As the Genocide in Gaza Continues, Palestinian K-pop Fans Organize For Their People

 

2023.10.7.以降のパレスチナ、ガザでの虐殺で、アミやそのほかKPOPファンダムのイスラエルボイコットの動き、特にハイブへの #HybeDivestFromZionism アクションについての記事です。パレスチナルーツのアミたちの思いや、これまでの努力、ファンダム内での対立などについて詳しく書かれています。

DeepLに訳してもらって、その後編集しています。

PASTEマガジンはアメリカのエンタメ関連のウェブマガジン。

ガザでの大虐殺が続く中、パレスチナK-POPファンが同胞のために組織する

K-POPファンは現在、業界最大の企業であるHYBEにイスラエルからの資産売却を迫るため、ボイコットを組織している。

By Kayti Burt  |  June 14, 2024

ファンダム(特に10代の少女や女性がよく利用するもの)は、しばしば「現実」世界から目をそらす愚かなものとして否定される。しかし、オンライン上のファンダムは政治的な力を持つこともある。その最も有名な例がK-POPの世界だ。

 

この8ヶ月間、K-POPファンダムは、他の多くのオンラインコミュニティや現実世界のコミュニティとともに、ガザで起きている進行中の人道危機と戦争犯罪に多くの関心を向けてきた。それ以来数ヶ月間、イスラエルによるガザへの軍事砲撃は、36,000人以上のパレスチナ人を殺害し、ガザに住む200万人以上の人々の多くが、食料、水、避難所、医療を受けられないままになっている。

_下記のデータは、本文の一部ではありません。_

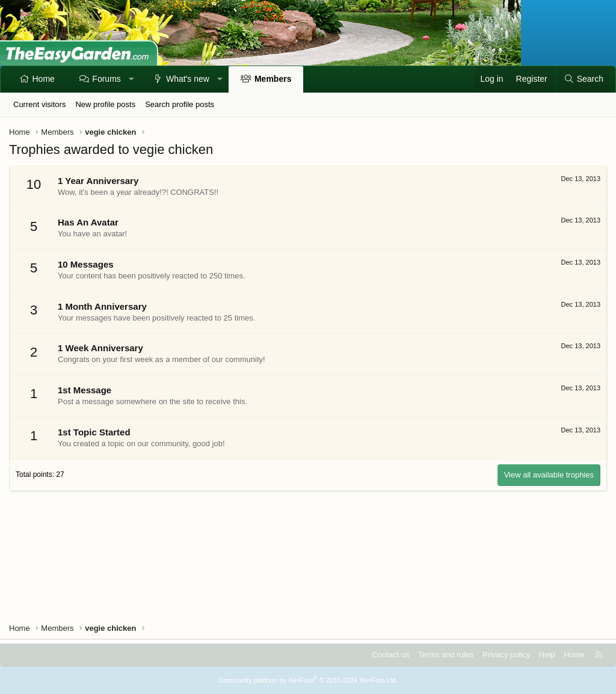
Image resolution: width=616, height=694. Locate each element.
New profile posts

12月、パレスチナのジャーナリストであり活動家でもあるビサン・オウダが、オンラインでお金を使うことを含む「公共生活のあらゆる側面」に対するストライキを世界中の人々に要請したとき、多くのK-POPファンが#StrikeAgainstthe4(ここでいう「4」とは、K-POP界の4大企業であるHYBE、JYP、SM、YGを指す)を開始して立ち上がった。

 

「大虐殺がエスカレートしていくのを見て、私たちは皆無力感を感じていました。このファンダムが持っている力を利用したいと思ったのです」と、BTSのファンやパレスチナ大義をよりよく理解し、支援しようとする人たちの中心的な役割を果たすTwitterアカウント、@Army4Palestineを運営する3人のパレスチナ人管理人のひとり、ディージャは言う。ディージャはパレスチナで生まれ、幼少期の大半を過ごし、現在はヨーロッパに住んでいる。ARMY歴は9年になる。

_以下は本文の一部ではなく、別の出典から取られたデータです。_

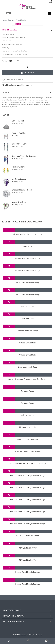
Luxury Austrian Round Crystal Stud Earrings (28, 476)
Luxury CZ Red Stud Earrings (28, 536)
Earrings (11, 20)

「ARMYはファンダム活動に非常に熱心であることで知られていて、多くの人から "最も慈善的なファンダム "と呼ばれています」とディージャは言う。「私たちは、過去10年間知られてきたその共感、意見表明、発信力、進歩性、組織化のスキルを有効に使いたいと考えていました」。

 

ディージャは、世界に変化を起こすためにファンダムの力を動員する継続的な努力の中心にいるパレスチナK-POPファンの一人である。ディージャや他の多くの人々にとって、K-POPファンダムの中でパレスチナのために組織化することは、これらのコミュニティから切り離された遠い大義のために組織化することではない。まさにこれらのコミュニティのメンバーのために組織することなのだ。

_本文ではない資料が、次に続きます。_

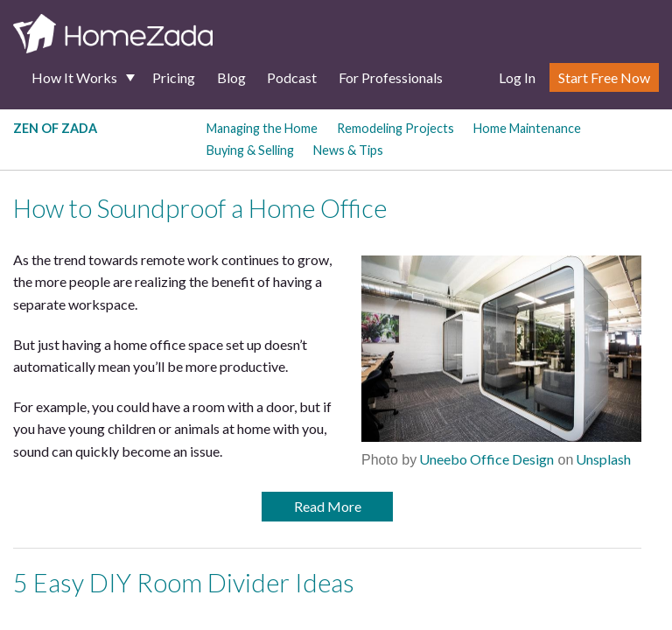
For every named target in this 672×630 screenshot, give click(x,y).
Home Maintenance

「占領による残忍な戦争犯罪によって、私たちはこのコミュニティの多くのメンバーを失いました」とディージャは話す。「多くのARMYがガザで大虐殺を経験しています。もし私たちが、彼らが私たちのコミュニティのメンバーであり、ポラの家族であるという単純な理由だけでも行動を起こせないのであれば、このファンダムがこれまで主張してきたことすべてが無意味で空虚なものになってしまいます」。

 

Twitterのハンドルネーム@Army4Palestineは、32,000人以上のフォロワーを持ち、11月以来、食料、水、e-SIM、防寒着、医薬品、女性用衛生キットの寄付活動を通じて約10万ドルを集めてきた。最近のキャンペーンでは、ガザ市の水供給に不可欠なサービスを復活させるために1万ドル以上を集めた。「このアカウントに対する私たちの最初の希望は、できる限り私たちの人々を助けることだったと思います」と、@Army4Palestineのもう一人の管理者である米国在住のディアスポラパレスチナ人、ズズは言う。

彼女は2013年のデビュー以来、BTSのファンだ。「私たちは、自分たちが大きなファンダムの一部であることを知っていました。そして、数の力は、募金活動や寄付活動、その他私たちの人々を物質的に支援するキャンペーンに本当に役立つだけでなく、大量虐殺に関する意識を高めるための良い出発点になることに気づきました」。 ディージャは、彼女が毎週平均20〜25時間をこの活動に費やしていると推定している。

 

@Army4Palestineだけではない。@Carat4Palestine、@Engene4Pal、@Flover4Palestine、@Moa4Pali、@JArmy4Palestineのようなアカウントは、それぞれSEVENTEEN、ENHYPEN、Fromis_9、TXT、そしてBTSの日本人ファンのファンを動員するために作られている。「私の民族は大虐殺を経験していますが、私はまだ人々の善良な性質を信じることにしています」と@Carat4Palestineアカウントのパレスチナ人管理者Dは言う。「だから、人々は喜んで助けてくれると思います。私たちはただ、そうする機会を与えるだけでいいのです」。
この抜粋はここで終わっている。